I recently gave mpd a try for my music setup. I’ve been a long time user of Cmus which served me well. Before upgrading to Ubuntu 24.04, I used to use a fork which allow to show cover art in the notification menu bar (via MPRIS and D-BUS).1 I’ve tried several other alternative players, which all support displaying cover art by the way. Audacious and Gapless (formerly, G4Music) are really great with their minimalistic yet efficient UIs, but I guess I just want to stick to TUIs for the moment. Enter ncmpcpp which serves as a frontend to a running mpd server.
Clearly, mpd is a different beast. While I always appreciated the simplicity and usability of Cmus, and its speed as well, I must say that using a daemon to interact with my music library is something new to me. For instance, when I reboot my machine this morning, I was surprised to hear the song I started listening yesterday evening before I shutdown the machine. There’s an option whihc I did not set properly, restore_paused "yes"
, meaning mpd started playing its queue as soon as it was up and running. The good thing is that it is easy to manage the mpd daemon using a user unit via systemctl
. MPd indexed my whole library (> 15k tracks) in a very decent amount of time. I tagged it using beats a long time ago, and I added proper tags manually since then, as well as many cover art, but I should definitively do this again, and clean up the duplicates thare spread across full album or disc sets and individual tracks in separate playlists.
I use mpc to interact with mpd for low-level operations (toggle play/pause via system hotkey, display stats, etc.). It is a command-line application which It would be great if I could integrate the 3 years of listening data gathered through Cmus someday. For the moment, it’s just the beginning, and the stats are pretty dumb. And I still don’t know if I will keep the same library structure which consists basically in a bunch of folder with artist/album and another set of folders with separate playlists, which seems silly after all although it was quite handy with Cmus.2
» mpc stats
Artists: 3410
Albums: 4513
Songs: 18532
Play Time: 0 days, 1:38:32
Uptime: 0 days, 6:50:44
DB Updated: Mon Oct 21 18:02:28 2024
DB Play Time: 55 days, 15:51:08
It is also possible to manage a “sticker” database, which is composed of added features specific to songs, albums or playlists, like play counts, ratings, comments and the like. This is specific to mpd and not all clients support it. However, I can imagine that populating a playCount
field with data from Cmus could be interesting, in addition to an hourly shell script gathering information from mpg log files for current events.
[2024-10-24]
I successfully imported all my play counts from Cmus in the mpd sticker database. First, I started recording new listening statistics with mscout. It works great, and it is simple to setup as a user unit to be managed by systemd. This program has options to get statistics from individual songs as well as playlists. One minor annoyance was that it fired up a new notification for every song, but this can easily be disabled in the source code by commenting out the relevant section of code. It can also export or import statistics from or to the sticker database. Therefore I hacked one of psyomn’s gists to extract relevant information from Cmus cache (full pathname and play counts for all the songs in my library) and reformat them according to the format expected by mscout. It worked perfectly fine!

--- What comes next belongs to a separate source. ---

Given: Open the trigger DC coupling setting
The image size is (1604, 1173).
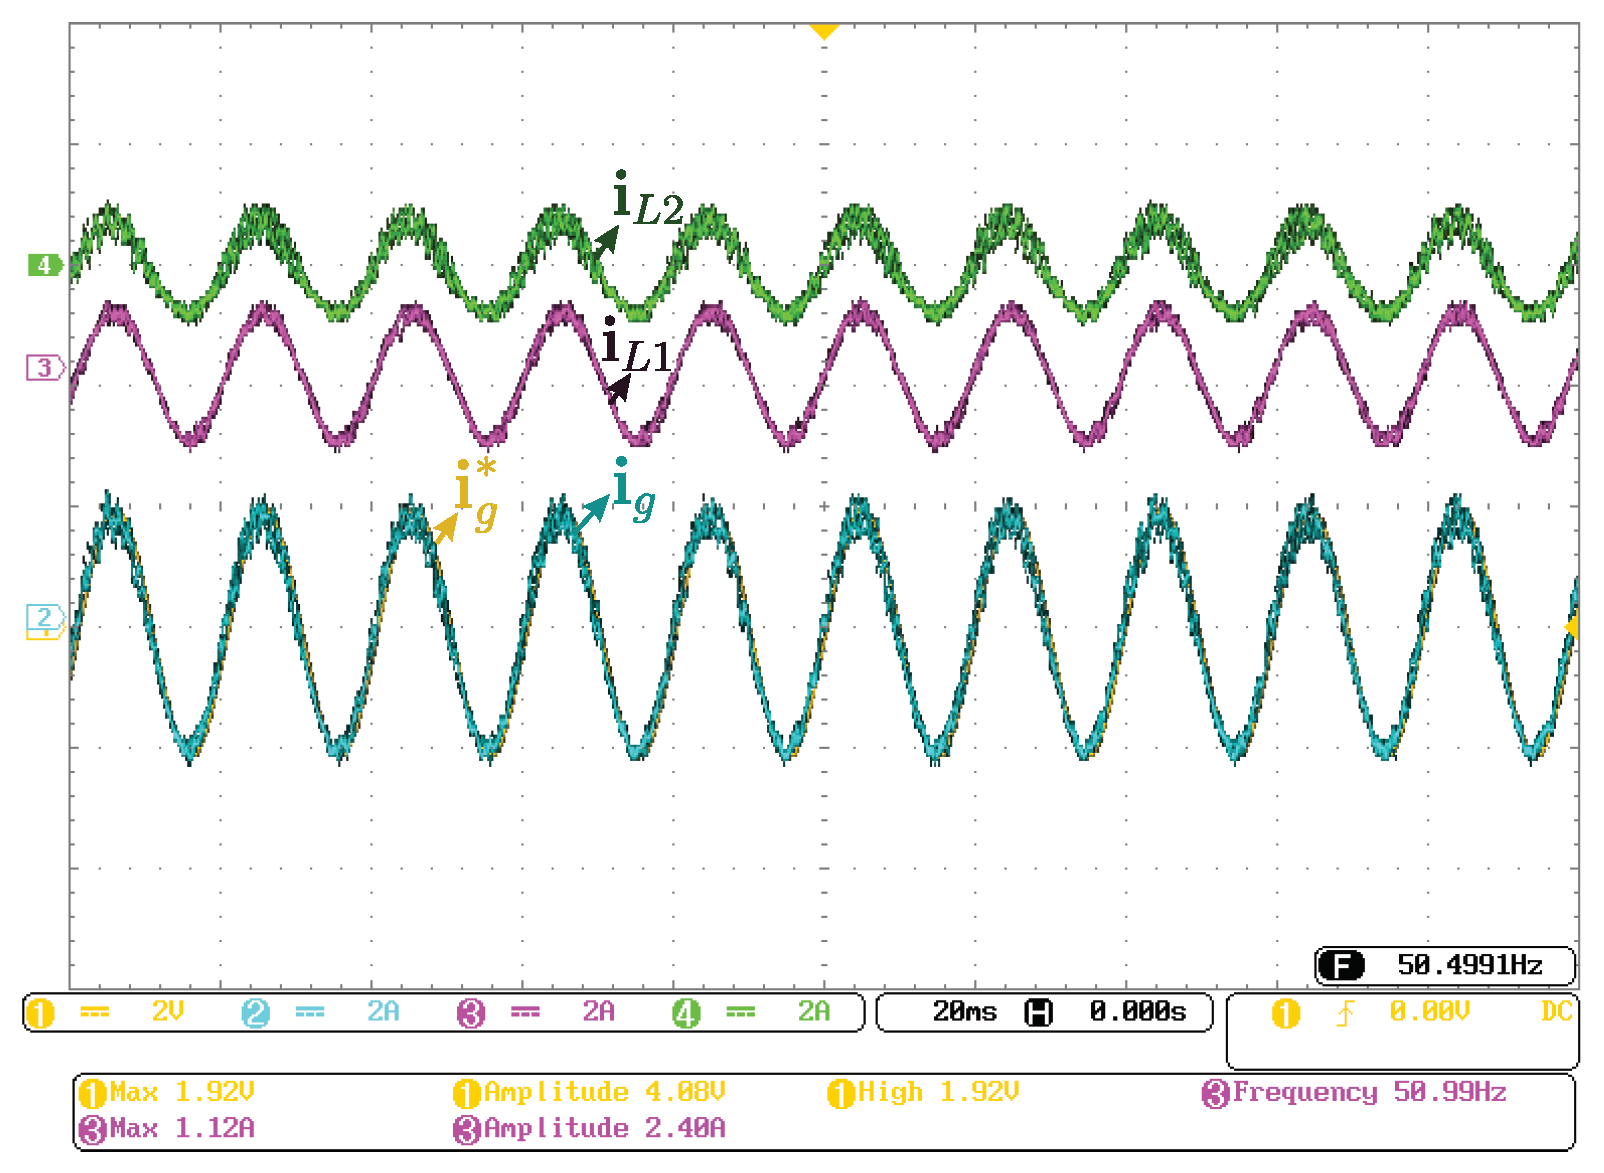Looking at the screenshot, I should pyautogui.click(x=1556, y=1011).
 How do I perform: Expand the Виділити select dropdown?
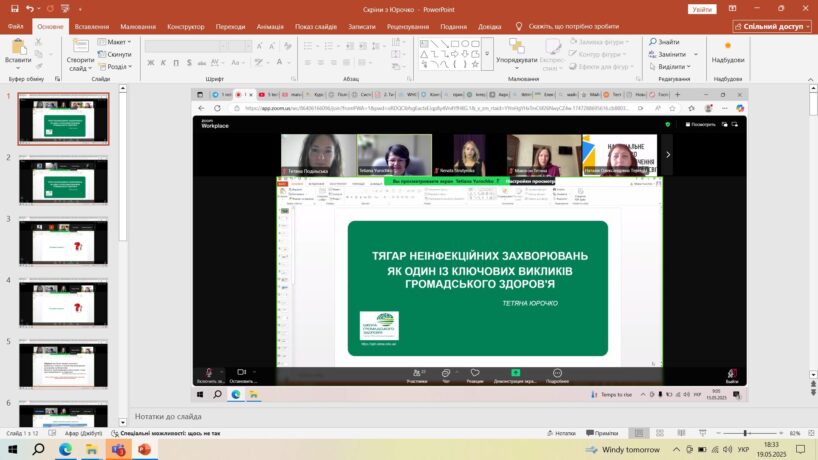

The first time I launched ncmpcpp, I was a bit lost. With the default config, you end up on an empty window, which stands for the current playlist. Here, a playlist is just a set of tracks you selected to play in a row, and not a pre-recorded list of tracks in an m3u file. Like in Cmus, there are different windows or views that you can navigate using the {1-8,=} keys (if you compiled ncmpcpp with all available options). The browser (2) and media library (4) are the ones you want to explore first: the browser summarize your media library as seen on you hard drive, while the media library is much like the first view in Cmus, a tree view of your artist/album collection. At first, I used the 4th view to select albums to play. Once you click Enter, the whole album is added to the current playlist (1) and the first track starts playing. It was cumbersome as I keep adding different albums along the way, and the playlist kept growing. Fortunately, there’s the C shortcut which allows to clean the current playlist. Then I learned that we can add tracks directly from the browser view (2) by pressing Space (instead of Enter). Finally, I learned that we can just populate $HOME/.config/mpd/playlists
with m3u files, and I was good to go. I now feel at home since I got the same experience as in Cmus. Easy peasy.
In addition, things you get for free (no plugin, no additional configuration) with ncmpcpp: a playlist and tag editor, an FFT-based spectrum visualizer among other displays), the ability to stream live music from radio stations, information fetched from last.fm for artists or albums, cover art and lyrics support, dozens of keybindings to toggle cross-fading, replay gain, forward or backward seek, etc. Additionally, mpd provides logging facilities which allow to track your listening experience along the day – nothing hardcoded in a binary database like is the case for Cmus and its track counts.